The boy nodded. “I didn’t tell you the truth about my father.”
“You said you don’t have a father.”
“I do have a father.”
“Good. Where is he?”
Luke looked around and whispered, “Hiding from the cops.”
“Why’s that?”
“The union sent more organizers from Pennsylvania.”
Bell nodded, recalling, again, Jim Higgins’s promise that union men would replace him.
“The cops caught one and beat names out of him.” Luke’s lips started trembling, and Bell saw him stare at the table as if imagining his father smashed to his knees in a hail of fists and blackjacks.
“Whose names, Luke? Your father’s?”
“Somebody warned him. He got away.”
“What’s that smell?” called Wally Kisley.
“That’s your supper,” said Mack Fulton.
“Not these buffalo chips. I smell something good. Hey, boy, what’s in that sack?”
Luke clutched his bag tighter.
Bell whispered, “Is that for your dad?”
“Yes, sir,” Luke whispered back. “From my mother.”
“Why’d you come here?”
“I thought if you’re private detectives, maybe…”
His voice trailed off.
“Maybe what, Luke?”
“Maybe I could hire you to protect him from the cops. Or at least help him get away?”

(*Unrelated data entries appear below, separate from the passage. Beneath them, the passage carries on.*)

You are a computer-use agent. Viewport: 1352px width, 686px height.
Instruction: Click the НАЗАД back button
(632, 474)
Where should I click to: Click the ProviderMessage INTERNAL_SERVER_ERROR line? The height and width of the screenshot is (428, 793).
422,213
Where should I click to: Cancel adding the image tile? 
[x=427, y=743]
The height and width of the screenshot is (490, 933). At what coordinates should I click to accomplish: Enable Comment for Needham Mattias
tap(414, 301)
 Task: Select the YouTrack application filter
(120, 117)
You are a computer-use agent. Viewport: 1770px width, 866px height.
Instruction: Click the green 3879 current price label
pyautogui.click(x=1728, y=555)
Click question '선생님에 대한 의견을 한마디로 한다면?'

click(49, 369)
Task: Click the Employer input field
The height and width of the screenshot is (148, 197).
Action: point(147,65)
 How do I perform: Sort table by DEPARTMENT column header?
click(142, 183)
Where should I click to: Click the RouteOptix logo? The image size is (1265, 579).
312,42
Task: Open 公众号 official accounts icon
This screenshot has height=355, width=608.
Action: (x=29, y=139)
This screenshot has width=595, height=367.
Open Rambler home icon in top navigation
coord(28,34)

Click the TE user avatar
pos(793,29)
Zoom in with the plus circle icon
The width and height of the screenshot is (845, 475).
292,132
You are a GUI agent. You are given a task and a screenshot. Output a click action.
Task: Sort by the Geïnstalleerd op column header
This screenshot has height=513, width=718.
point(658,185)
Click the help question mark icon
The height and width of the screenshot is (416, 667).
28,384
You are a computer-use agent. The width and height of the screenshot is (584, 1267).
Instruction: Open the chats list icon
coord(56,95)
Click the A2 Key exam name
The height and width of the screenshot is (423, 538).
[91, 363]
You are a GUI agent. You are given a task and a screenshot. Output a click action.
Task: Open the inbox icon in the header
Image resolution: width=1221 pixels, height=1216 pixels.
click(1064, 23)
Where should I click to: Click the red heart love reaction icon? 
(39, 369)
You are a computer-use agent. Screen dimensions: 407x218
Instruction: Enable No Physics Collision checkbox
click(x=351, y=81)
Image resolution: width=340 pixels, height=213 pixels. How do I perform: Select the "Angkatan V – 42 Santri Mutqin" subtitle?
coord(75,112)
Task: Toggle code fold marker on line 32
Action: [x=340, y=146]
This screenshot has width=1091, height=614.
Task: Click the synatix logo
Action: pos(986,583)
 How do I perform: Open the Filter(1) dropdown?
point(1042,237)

“Detectives cost a lot of money,” Bell said gently.
“I don’t have any money — excepting what you gave me. But I’m wondering if maybe I could trade something.”
“Like what?”
“Like things I heard.”
“Things you heard where?”
“Jake’s Saloon, where the cops hang out…”
“Does Jake allow boys in his saloon?”
“We climb up from the river, under the cellar, and we can hear ’em yelling upstairs.”
Wally called, “What do you have in that sack, boy?”
“Fatback and biscuits and baked taters, sir.”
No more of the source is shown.